The UK Government has launched a consultation that will consider whether it should change the law to allow all community pharmacies to use hub-and-spoke dispensing models. 

The 12-week consultation, which opens today (16 March), is seeking views on the Government’s plans to amend the Medicines Act 1968 and the Human Medicines Regulations 2012, which would allow the operation of hub and spoke dispensing models across different pharmacies.  

As it stands, pharmacies can only use hub and spoke models if the spoke pharmacy forms part of the same retail business as the hub pharmacy. This means that chain pharmacies are the main properties using the hub and spoke model. 

However, the proposals would mean that hub and spoke dispensing could happen across separate businesses, which Department of Health and Social Care (DHSC) has claimed will ‘level the playing field’ between larger chains and smaller pharmacies.  

Under the proposals, hubs will need to be registered pharmacies to ensure that spoke and hubs operate within the same regulatory framework which promotes patient safety. There is also a proposal to allow dispensing doctors to access hubs, though they will not be able to function as a hub. 

Benefits of hub and spoke  

DHSC said that changes to this law would mean independents could ‘group together’ to split the cost of setting up a hub, and free up time by being able to outsource elements of the dispensing process to other pharmacies, meaning they could concentrate on more ‘clinically focused tasks’. 

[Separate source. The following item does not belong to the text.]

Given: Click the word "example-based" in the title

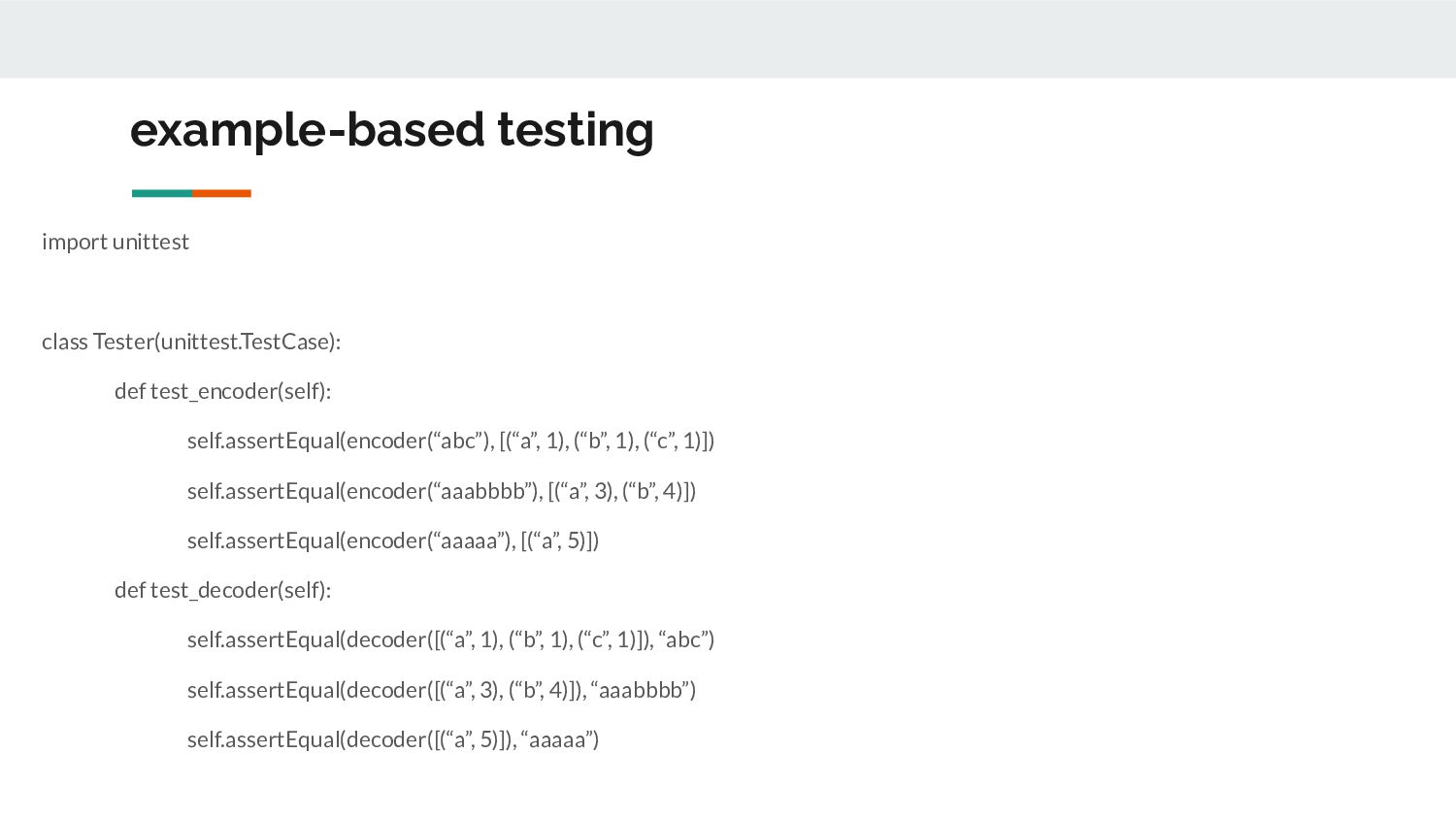Looking at the screenshot, I should pos(307,130).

The DHSC added that the model may help with cost-saving, as ‘hub pharmacies with a higher volume of dispensing may be able to negotiate better deals with suppliers’.  

These savings would then be ‘passed onto spoke pharmacies’ and ‘the spokes may also experience a cost-saving,’ the DHSC said.  

Two hub and spoke models proposed 

The government has proposed two separate hub and spoke dispensing models: one whereby a patient’s prescription is assembled by the hub and sent back to the spoke to make the supply, and another in which the hub supplies the prescription directly to the patient.  

It is proposed that hub and spoke entities decide among themselves which business has ‘responsibility and accountability’ for each step of the dispensing process. 

Nick Kaye, vice-chair on the National Pharmacy Association (NPA), welcomed key points in the consultation, in particular the fact that hubs will need to be a registered pharmacy.  

‘[This] is something that we have long called for in the interests of patient safety and professional accountability,’ Mr Kaye explained.  

However, Mr Kaye called for greater investment in services in order to produce ‘real value’.  

‘Hub and spoke only adds real value when there is investment in services at the spoke, taking advantage of time freed up by the hub operation. Without a step change in investment by the NHS, this whole project is an empty shell', he said. 

He added: ‘The consultation acknowledges the potential competition issues that go to the heart of whether hub and spoke can deliver a level playing field, as the Government promises. 

‘This includes those pharmacies that cannot access it due to logistical reasons, for example, pharmacies in remote rural areas of the country,’ he explained.  

In 2016, the Government looked into changing the law to facilitate hub and spoke dispensing among separate pharmacies, however this was paused after concerns were raised around safety.  

Pharmacists who wish to respond must do so by 8 June.